Korean Cultural Service Presents: White Night
(trailer here) makes its North American debut tomorrow as the latest free screening sponsored by the Korean Cultural Service in New York.
Kim Yo-han’s father and Lee Jia’s mother were thought to be carrying on rather openly. When the senior Lee turns up murdered, she becomes the logical suspect. There are a lot of incriminating circumstances, but little hard evidence. When Lee’s mother apparently commits suicide, the case is conveniently closed. However, Detective Han Doong-soo cannot let it lay.
Over the next two decades, the three go in seemingly disparate directions. Han’s career flatlines after the accidental death of his son. Conversely, Lee Jia overcomes the stigma of her infamous mother, with the help of a name change. Now known as Yoo Mi-ho, she is poised to marry a very wealthy man. Kim more or less disappears into anonymity, but he secretly acts as Lee/Yoo’s guardian angel. Anyone threatening her advancement will answer to him.

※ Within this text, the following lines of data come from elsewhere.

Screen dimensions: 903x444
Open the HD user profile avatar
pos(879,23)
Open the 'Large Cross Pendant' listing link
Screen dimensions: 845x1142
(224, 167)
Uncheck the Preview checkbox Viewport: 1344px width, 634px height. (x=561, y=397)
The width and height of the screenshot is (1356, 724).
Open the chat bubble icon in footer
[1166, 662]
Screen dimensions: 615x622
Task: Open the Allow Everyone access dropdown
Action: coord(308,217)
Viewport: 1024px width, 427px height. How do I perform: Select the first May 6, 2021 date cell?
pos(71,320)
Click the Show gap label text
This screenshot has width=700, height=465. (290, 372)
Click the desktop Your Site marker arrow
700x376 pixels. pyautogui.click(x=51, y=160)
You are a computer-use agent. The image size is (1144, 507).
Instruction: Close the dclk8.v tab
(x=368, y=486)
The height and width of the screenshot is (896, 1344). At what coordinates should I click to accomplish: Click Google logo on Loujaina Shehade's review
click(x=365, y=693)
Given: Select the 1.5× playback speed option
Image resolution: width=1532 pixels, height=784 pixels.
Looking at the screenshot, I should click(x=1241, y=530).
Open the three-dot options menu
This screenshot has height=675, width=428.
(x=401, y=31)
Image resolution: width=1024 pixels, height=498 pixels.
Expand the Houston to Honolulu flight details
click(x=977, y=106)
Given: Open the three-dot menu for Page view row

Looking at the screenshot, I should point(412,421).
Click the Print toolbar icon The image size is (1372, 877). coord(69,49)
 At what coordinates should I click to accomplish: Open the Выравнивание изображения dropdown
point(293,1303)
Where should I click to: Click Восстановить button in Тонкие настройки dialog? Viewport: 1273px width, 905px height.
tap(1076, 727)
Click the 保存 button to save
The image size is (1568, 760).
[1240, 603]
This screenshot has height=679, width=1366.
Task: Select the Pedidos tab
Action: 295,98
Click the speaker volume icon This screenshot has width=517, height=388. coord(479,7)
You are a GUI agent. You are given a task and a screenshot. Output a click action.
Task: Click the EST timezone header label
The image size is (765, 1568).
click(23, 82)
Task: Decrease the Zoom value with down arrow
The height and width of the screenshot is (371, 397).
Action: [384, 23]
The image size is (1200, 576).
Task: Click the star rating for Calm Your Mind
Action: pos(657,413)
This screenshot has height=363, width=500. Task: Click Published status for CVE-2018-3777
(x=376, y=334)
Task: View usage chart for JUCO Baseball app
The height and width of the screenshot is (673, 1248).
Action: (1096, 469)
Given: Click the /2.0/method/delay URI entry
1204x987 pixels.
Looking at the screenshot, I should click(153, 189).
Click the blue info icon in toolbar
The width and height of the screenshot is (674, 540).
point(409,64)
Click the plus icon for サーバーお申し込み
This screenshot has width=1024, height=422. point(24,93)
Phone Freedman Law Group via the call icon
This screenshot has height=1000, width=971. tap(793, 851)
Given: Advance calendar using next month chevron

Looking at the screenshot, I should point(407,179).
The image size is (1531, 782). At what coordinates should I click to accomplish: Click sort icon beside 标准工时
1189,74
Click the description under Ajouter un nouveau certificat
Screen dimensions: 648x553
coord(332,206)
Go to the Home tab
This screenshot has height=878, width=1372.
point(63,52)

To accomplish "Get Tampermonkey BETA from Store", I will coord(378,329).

In both films, Higashino’s two lead characters really have a way of getting into your head. Yoshihiro Fukagawa’s Into the White Night invests more time up front on their traumatic childhood, which pays greater dividends later in the film. It also more fully explains the complex circumstances of the original crime. On the other hand, Park’s version plays up the sex and scandal, making it considerably more accessible to general audiences.
White Night features a strong ensemble, but Go Soo might just take the honors over his Japanese counterpart as the adult Kim Yo-han. It is an intense performance, viscerally projecting his pain and ferocity in equal measure. While her character is icier and less vulnerable here (by design), Son Ye-jin is undeniably a striking and rather nuanced femme fatale (much as she was in the stylistically similar Open City). Indeed, her limited screen time with (or near) Go Soo is powerfully potent stuff.